Kur’an’a göre bakıldığında dayanak; Lut kavminin helak oluşudur, bu olay azmış bir toplumu cezalandırmaya örnektir. Lut kavmi, eşcinsellikte ileri gidince Allah onları zelzele ile yani deprem ile cezalandırmış ve helak etmiştir, aynı konu İncil’de de, “Sodom Gomore”diye geçer. Tabi bir de , Azrail’i tokatlayan hocaları ve depremin yönünü değiştiren şıhları ve tarikat mensuplarını da eklersek, yadırgadığımız bu düşüncenin altyapısı daha iyi anlaşılır!

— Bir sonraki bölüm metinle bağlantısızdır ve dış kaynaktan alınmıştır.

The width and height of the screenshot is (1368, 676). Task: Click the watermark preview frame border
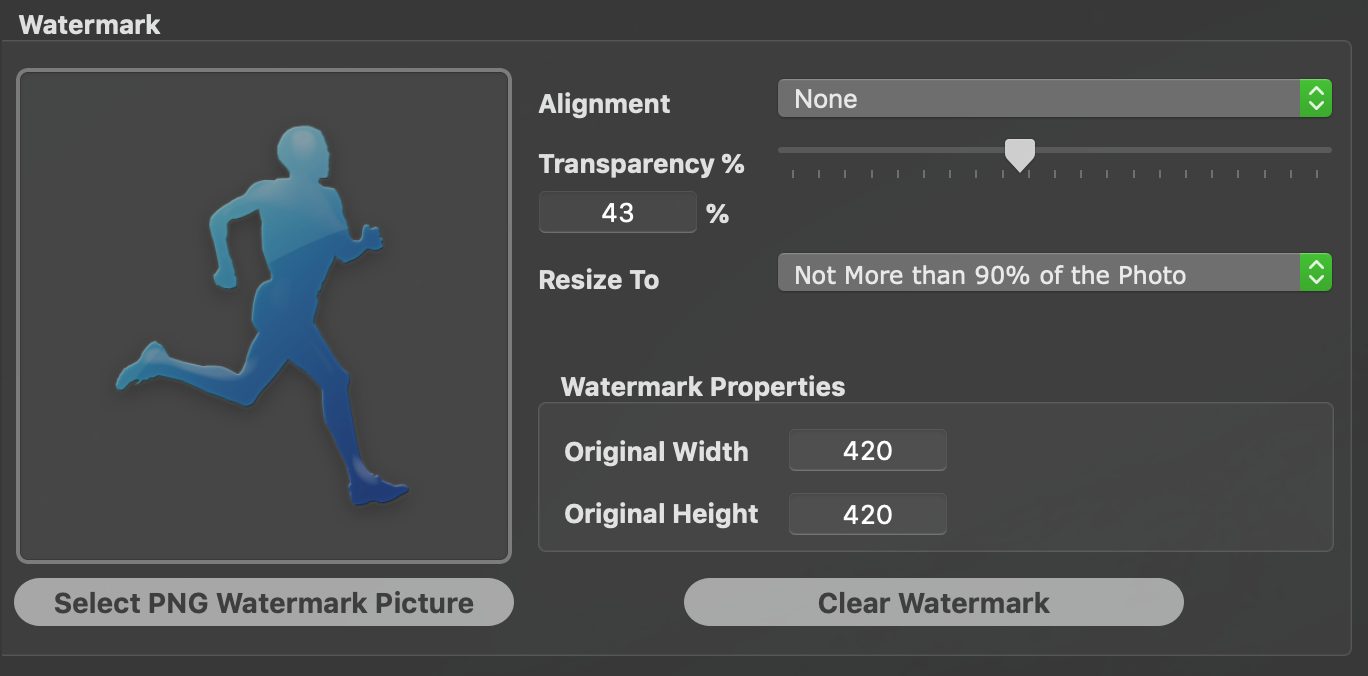coord(263,69)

Diyelim ki sapkın toplumlar depremle cezalandırılıyor! Eşcinselliğin ve uyuşturucunun yasal olduğu Amsterdam’ın helak olması lazım, % 35 i Ateist olan Kanada’nın yerle bir olması lazım. Maoist Çin’in toz-duman olması lazım, Newyork’un, Paris’in ve daha nicelerimin kahr-ı perişan olması lazım!
Öyle değil mi?
Değil, çünkü; buralarda depremin esamisi bile okunmuyor!

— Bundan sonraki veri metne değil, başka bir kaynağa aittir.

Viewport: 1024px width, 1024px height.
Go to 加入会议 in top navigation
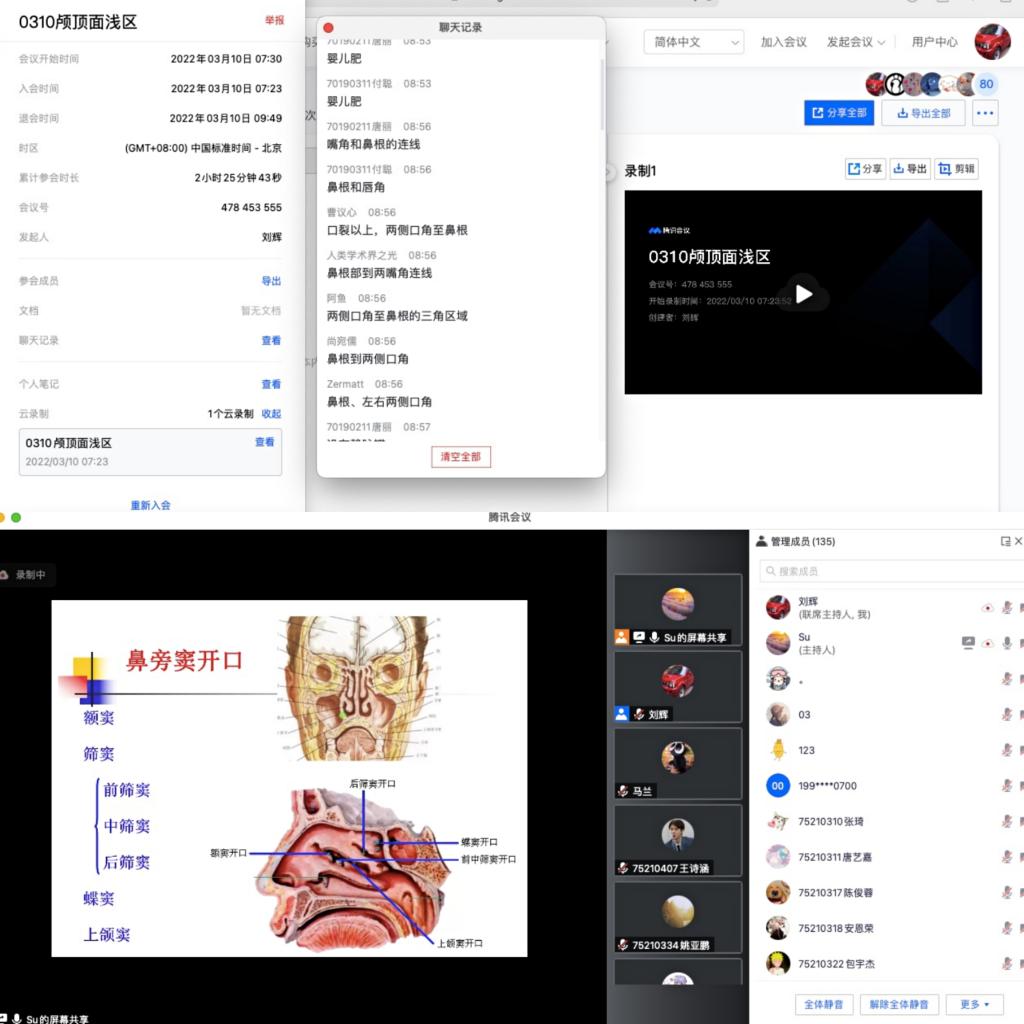783,42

İzmir’de deprem olunca; konu yine gündeme geldi. deprem ve din ilişkisi yani…
İnsanlar can derdine düşmüşken, kurtarma ekipleri canhıraş çalışırken, hayatta kalanlar, kaybettiklerine ağlarken, yaralılar acılarını sararken, birileri çıktı; günahkardılar o yüzden böyle oldu deyiverdi.
Oysa;
Depremi can kaybı açısından ele alırsak, İzmir, İstanbul’dan, Sakarya’dan, Yalova’dan, Düzce’den daha mübarek bir şehir olmalı, zira can kaybı daha az.
Refah seviyesi olarak bakarsak;
New York, Şam’dan daha efdal bir şehir.
Mogadishu Paris’e göre daha lanetli yani,
Paris, Semerkant’tan daha mübarek, ve Beijing Urfa’dan daha kutsal.

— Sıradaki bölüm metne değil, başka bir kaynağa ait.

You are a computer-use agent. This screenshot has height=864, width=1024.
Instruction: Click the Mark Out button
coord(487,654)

Yani; demem o ki, deprem, din ile değil bilim ile alakalıdır. Depremi sadece din ile ve günahla açıklamaya kalkarsak güdük kalır.
Zira; eğer öyle olsaydı, her iki günden bir günü deprem ile yaşayan Tokyo, yerle bir olur ve allak bullak olurdu. Oysa Japonya depremlerin çoğunda can kaybı olmadığı gibi, mal kaybı bile olmuyor.
Acaba; Allah gazap edip, Japon’ları cezalandırmak istiyor da, gazabı Japon’ları cezalandırmaya yetmiyor mu?
Mazallah, Japonların bilimi Allah’ın gazabına galip mi geldi diyelim? Ne diyelim?